Family Violence :: essays research papers

In his book Wounded Innocents, source Richard Wexler recounts the testimony of eight-year-old Mary Ellen Wilson in the commencement ceremony U.S. court case concerning minor abuse. The year was 1874 Mama has been in the habit of whipping and beating me to the highest degree every day. She used to whip me with a twisted whip, a desolate hide. The whip always left a black and blue loot on my body. I have now the black and blue label on my head which were made by mama, and also a bite on the left side of my forehead which was made by a pair of scissors. She struck me with the scissors and cut me . . . I do not know for what I was whippedmama never said anything to me when she whipped me.Interestingly, this case was brought forward the court by the American Society for the Prevention of Cruelty to Animals (ASPCA).
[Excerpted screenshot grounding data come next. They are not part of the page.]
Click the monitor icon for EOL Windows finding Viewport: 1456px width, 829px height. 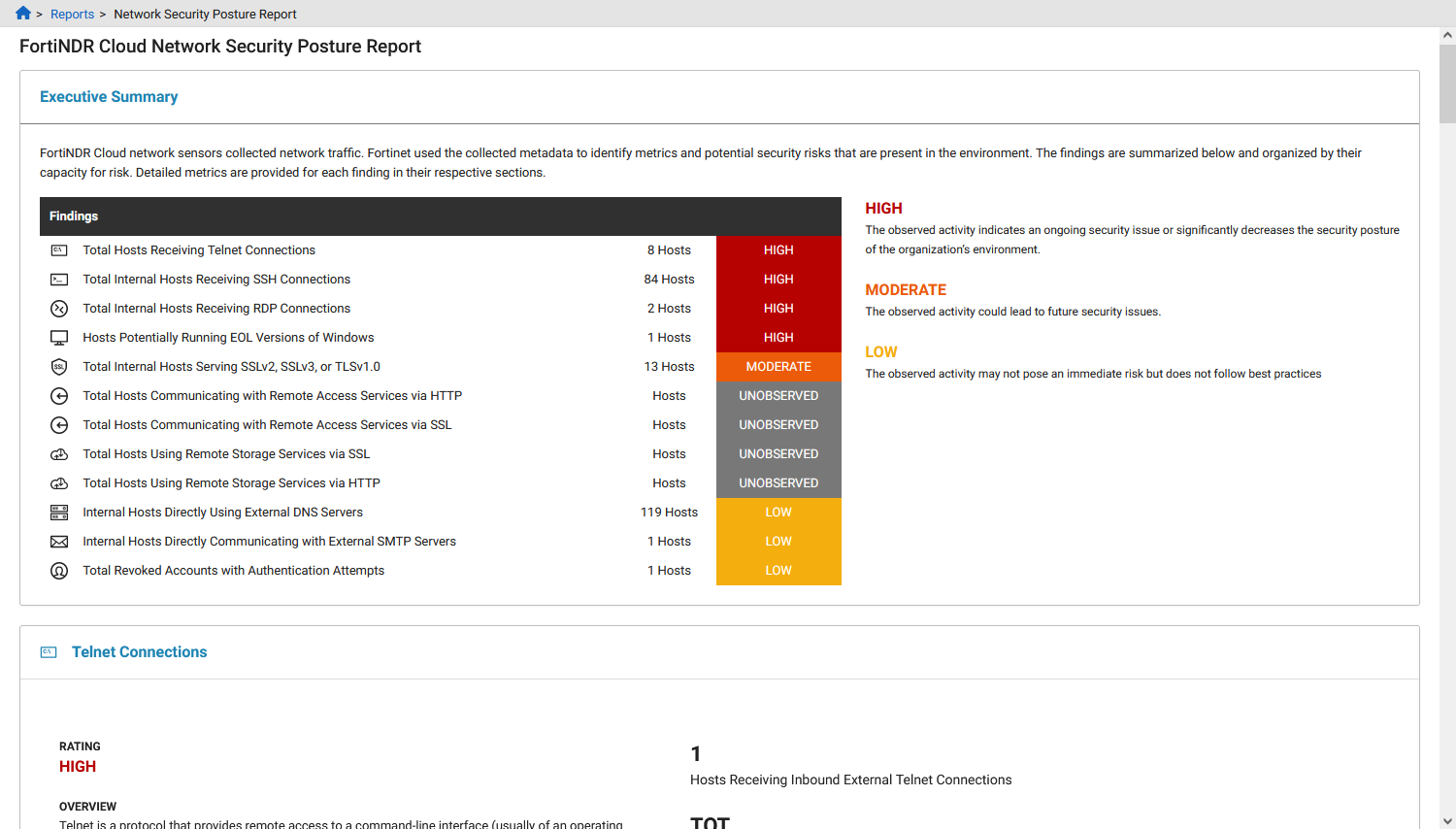pos(59,337)
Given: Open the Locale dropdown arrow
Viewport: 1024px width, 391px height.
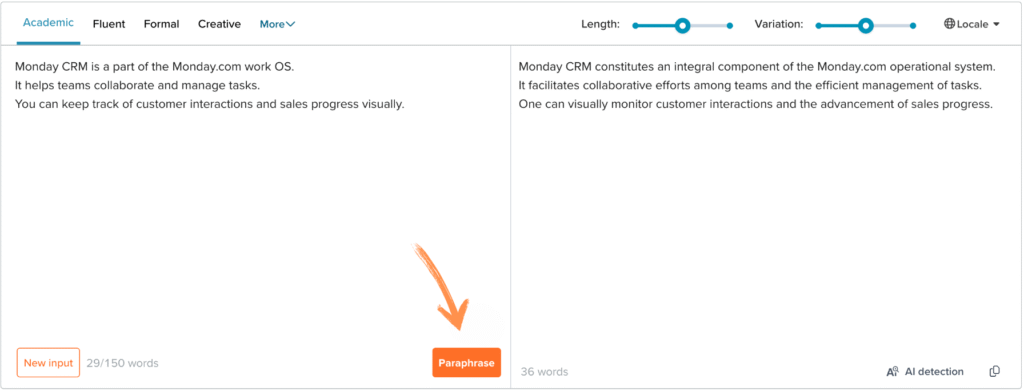Looking at the screenshot, I should point(996,24).
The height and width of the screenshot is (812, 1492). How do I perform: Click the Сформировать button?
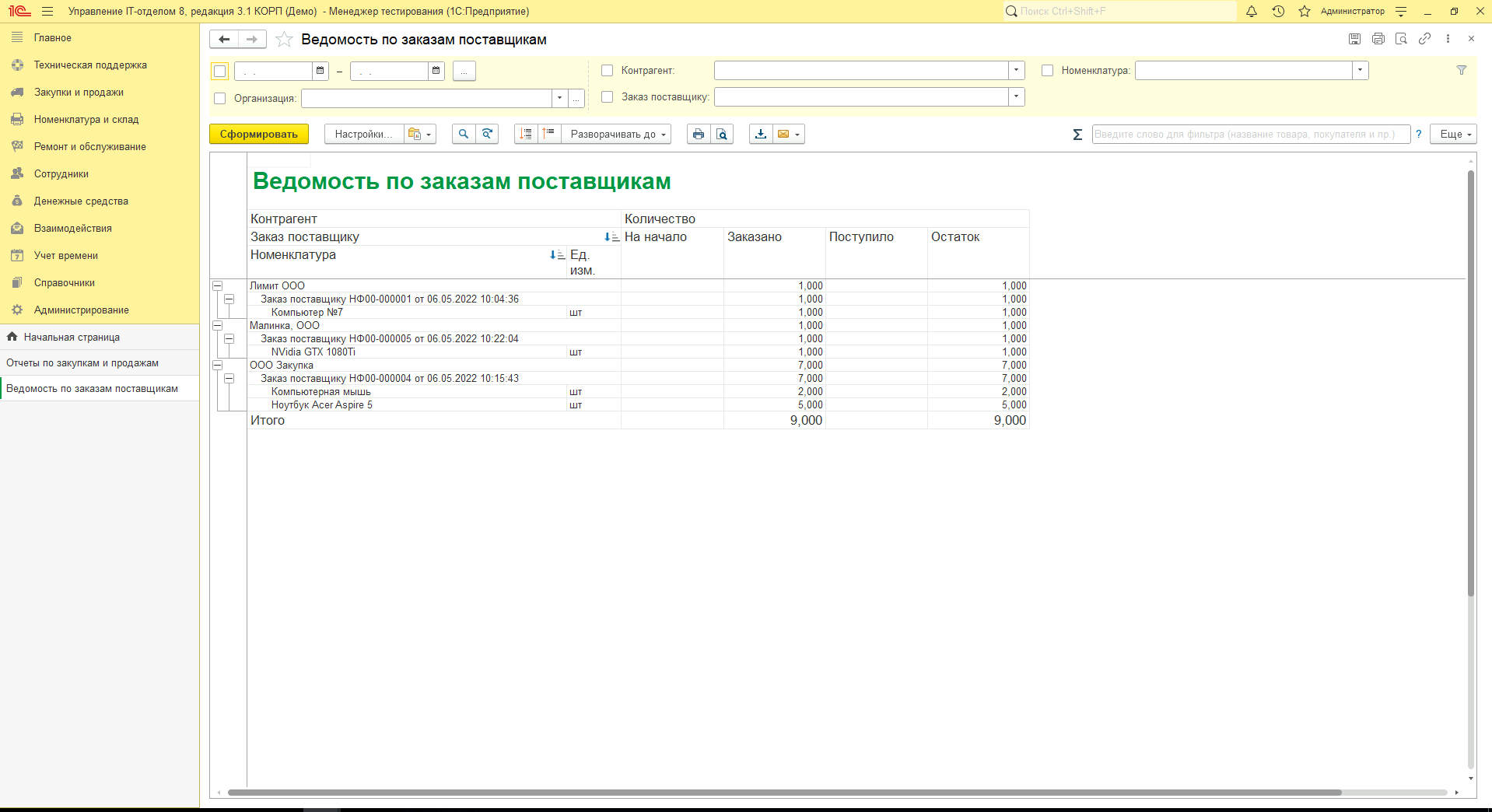pyautogui.click(x=258, y=135)
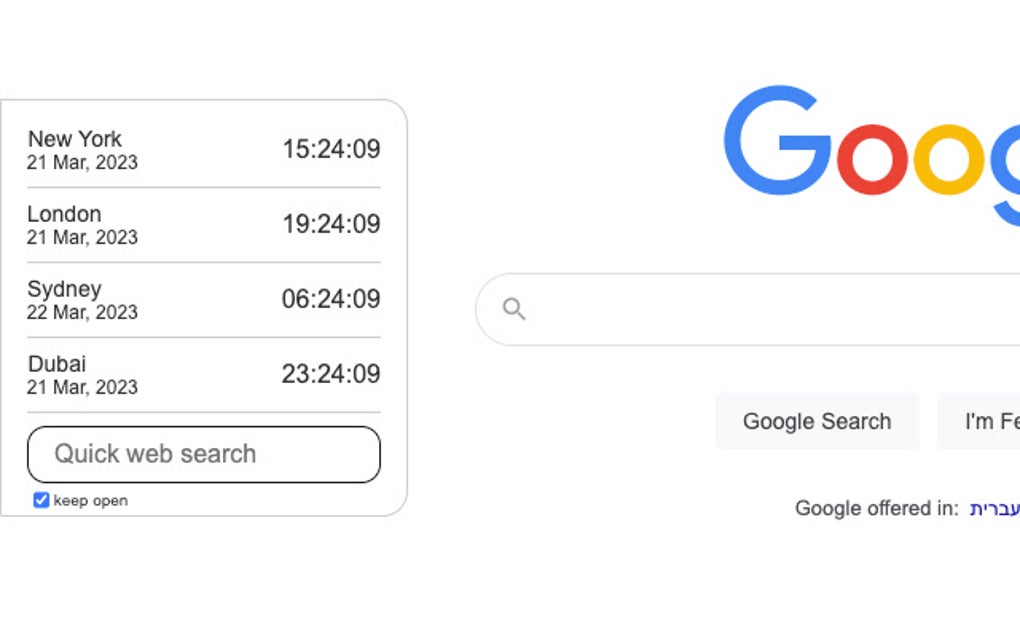
Task: Click Dubai's time display 23:24:09
Action: click(330, 374)
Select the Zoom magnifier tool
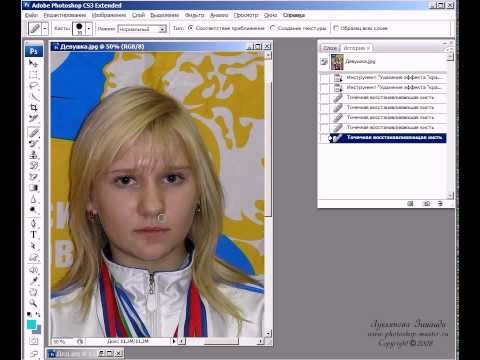 click(x=33, y=303)
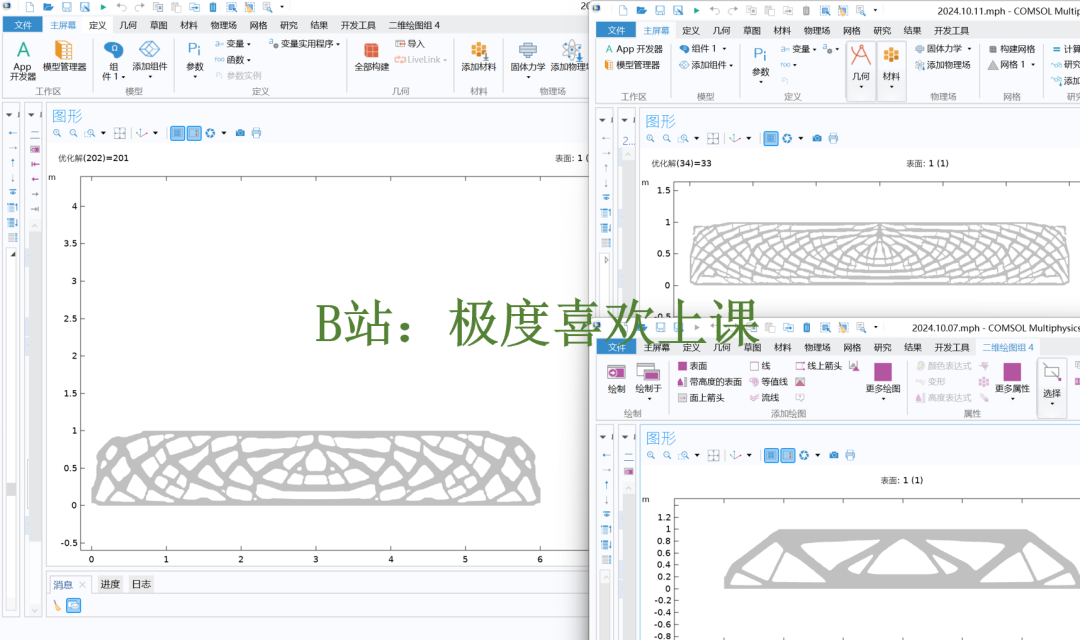
Task: Select the 几何 icon in top-right window ribbon
Action: (x=860, y=63)
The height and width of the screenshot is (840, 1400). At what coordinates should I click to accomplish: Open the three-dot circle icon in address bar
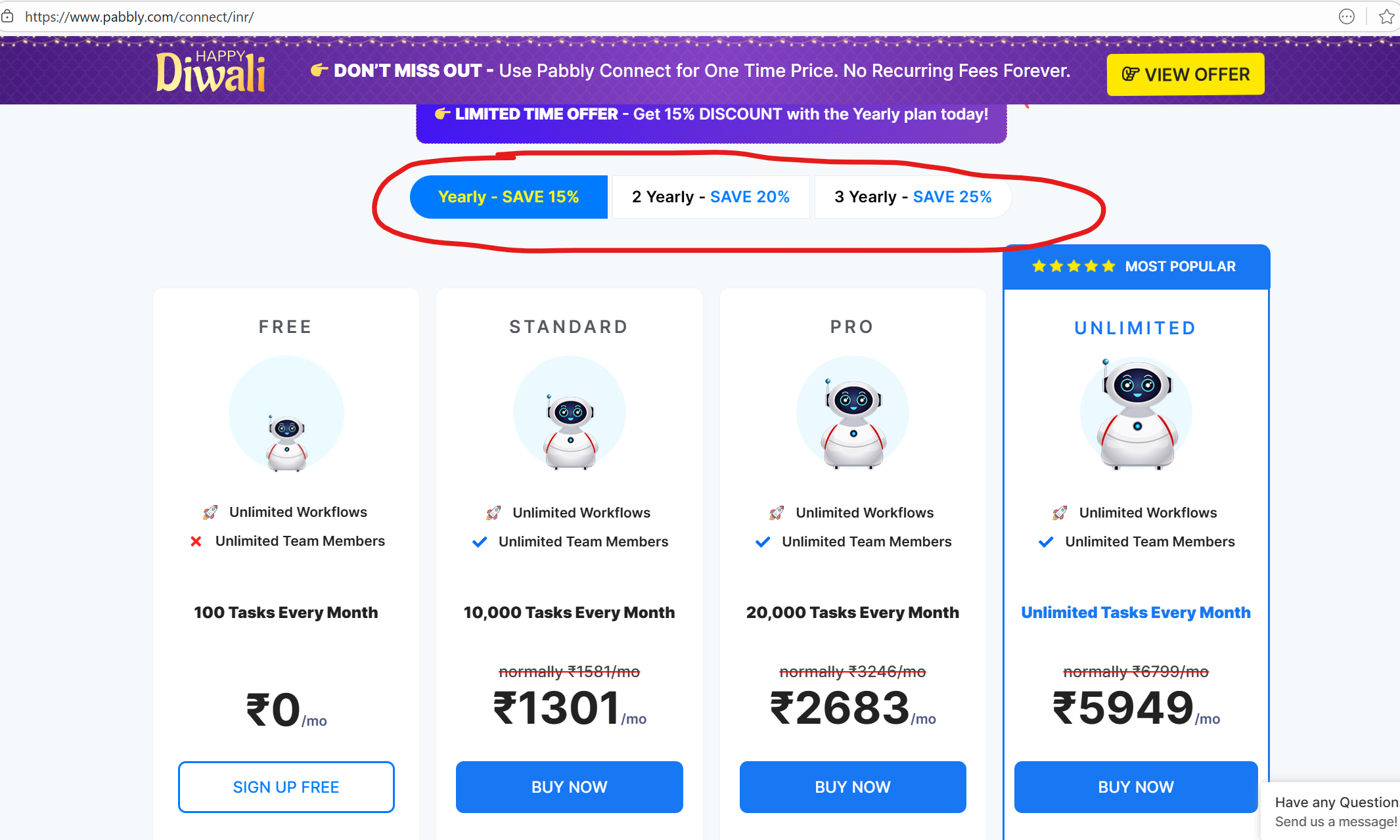point(1346,16)
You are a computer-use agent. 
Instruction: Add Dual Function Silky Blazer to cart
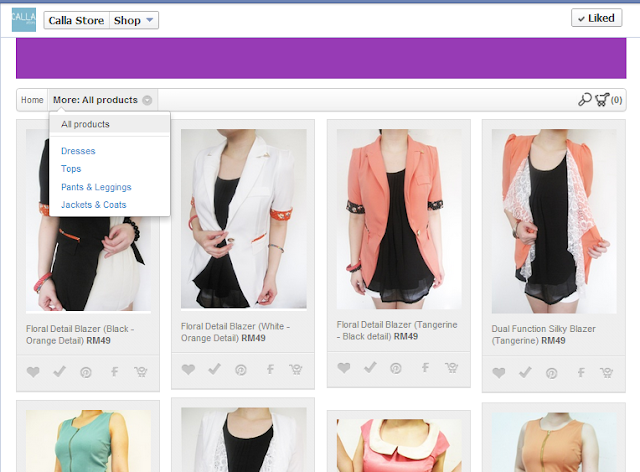607,372
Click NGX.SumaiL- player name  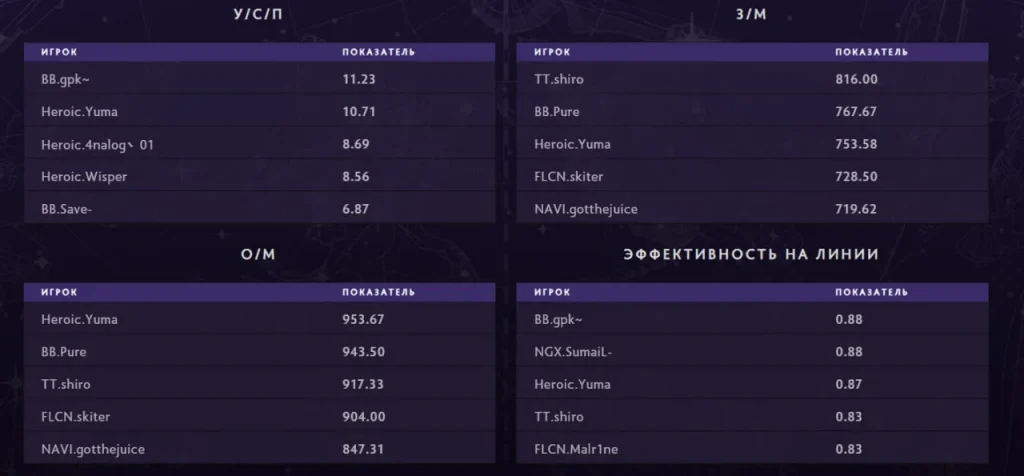tap(573, 352)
Although thither had been laws enacted as early as colonial times to prevent sister abuse, in practice the legal system had mostly ignored the issue. In Mary Ellens case, the ASPCA successfully argued that the girl was protected under laws interdict the mistreatment of animals. As a result of the publicity surrounding Mary Ellens case, more than two hundred Societies for the Prevention of Cruelty to Children sprang up well-nigh the country, and many states passed laws making electric razor abuse illegal. However, public awareness of the bother wavered over the next eighty years, and child abuse remained a by and large unacknowledged fact of life in America. Most communities continued to pack the family itself to deal with the issue if anyone did intercede on the behalf of the victim, it was likely to be an broad family member or a pastor, and the problem was unlikely to be reported. Children were seldom removed from any but the poorest families. Historic tout ensembley, authorities got involved only when madness resulted in severe physical injury or death. The passage of the first mandatory child abuse reporting laws at the state direct in the early 1960s began a transformation of the issue from a taboo family secret to a social problem worthy of donnish debate. As reports came in from doctors and teachers, the publics willingness to address the issue on a national level coalesced, and in 1974 Congress passed the Child aversion Prevention and Treatment Act (CAPTA). The act, which earmarked federal funds for states that passed mandatory child abuse reporting laws, has encouraged the passage of such laws in all fifty states.